Padre Lombardi: Santo Padre, durante os últimos anos, houve na Alemanha um aumento do abandono da Igreja, em parte também por causa dos abusos cometidos contra menores por parte de membros do clero. Qual é o seu sentimento acerca deste fenómeno? E o que diria a quantos querem deixar a Igreja?
Santo Padre: Distingamos, talvez, antes de tudo, a motivação específica daqueles que se sentem escandalizados por estes crimes, que se revelaram nestes últimos tempos. Posso compreender que, à luz de tais informações, sobretudo quando se trata de pessoas próximas, há quem diga: «Esta já não é a minha Igreja. A Igreja era para mim força de humanização e de moralização. Se representantes da Igreja fazem o contrário, já não posso viver com esta Igreja». Trata-se de uma situação específica. Geralmente, as motivações são múltiplas, no contexto da secularização da nossa sociedade. E estas saídas, em geral, são o último passo de uma longa cadeia de afastamento da Igreja. Neste contexto, parece-me importante perguntar, meditar: «Por que motivo estou na Igreja? Estou na Igreja como numa associação desportiva, numa agremiação cultural, etc., onde tenho os meus interesses e, se não encontram mais uma resposta, eu saio; ou estar na Igreja é algo mais profundo?». Diria que seria importante saber que estar na Igreja não significa estar numa associação qualquer, mas estar na rede do Senhor, na qual Ele tira peixes bons e maus das águas da morte, para a terra da vida. Pode acontecer que nesta rede eu esteja precisamente ao lado de peixes maus e sinta isto, mas permanece verdade o facto de que não me encontro ali por estes ou por aqueles, mas porque se trata da rede do Senhor; é algo diverso de todas as agremiações humanas, uma realidade que toca o fundamento do meu ser. Falando com estas pessoas, penso que devemos ir até ao fundo nesta questão: o que é a Igreja? O que é a sua diversidade? Por que motivo me encontro na Igreja, ainda que haja escândalos e pobrezas humanas terríveis? E assim renovar a consciência da especificidade deste ser Igreja, do povo de todos os povos, que é o Povo de Deus, e deste modo aprender, suportar também escândalos e trabalhar contra tais escândalos permanecendo precisamente dentro, nesta grande rede do Senhor.

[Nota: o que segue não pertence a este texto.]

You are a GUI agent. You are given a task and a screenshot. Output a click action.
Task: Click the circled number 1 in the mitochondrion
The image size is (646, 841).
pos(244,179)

Padre Lombardi: Obrigado, Santidade! Não é a primeira vez que grupos de pessoas se manifestam contrários à sua ida a um país. A relação da Alemanha com Roma era tradicionalmente crítica, em parte mesmo no próprio contexto católico. Os temas controversos são conhecidos desde há muito tempo: preservativos, eucaristia e celibato. Antes da sua viagem, até alguns parlamentares assumiram posições críticas. Mas também antes da sua viagem à Grã-Bretanha, a atmosfera não parecia amigável, mas depois tudo se resolveu bem. Com que sentimentos Vossa Santidade vai agora à sua antiga Pátria e se dirigirá aos alemães?
Santo Padre: Primeiramente, diria que é algo normal que numa sociedade livre e numa época secularizada haja oposições contra uma visita do Papa. É também justo que se expresse — respeito todos — que manifestem esta sua contrariedade: faz parte da nossa liberdade, e devemos reconhecer que o secularismo e também a oposição, precisamente ao Catolicismo nas nossas sociedades, são fortes. E quando se manifestam tais oposições de modo civil, nada há a dizer em contrário. Por outro lado, é também verdade que há muita expectativa e um grande amor pelo Papa. Mas talvez seja necessário ainda que eu diga que na Alemanha existem várias dimensões desta oposição: a antiga oposição entre cultura germânica e românica, os contrastes da história, pois somos o país da Reforma, que agravou ainda mais estes contrastes. Mas existe inclusive um enorme consenso em relação à fé católica, uma crescente convicção de que temos necessidade de uma certeza, que precisamos de uma força moral no nosso tempo e de uma presença de Deus nesta nossa época. Assim, sei que juntamente com a oposição — que julgo natural e que se deve esperar — há muitas pessoas que me aguardam com júbilo, que esperam uma festa da fé, um estar juntos, e desejam aguardar a alegria de conhecer Deus e de viver juntos no futuro, que Deus nos guia pela mão e nos indica o caminho. É por isso que vou com alegria à minha Alemanha e sinto-me feliz por levar a mensagem de Cristo à minha terra.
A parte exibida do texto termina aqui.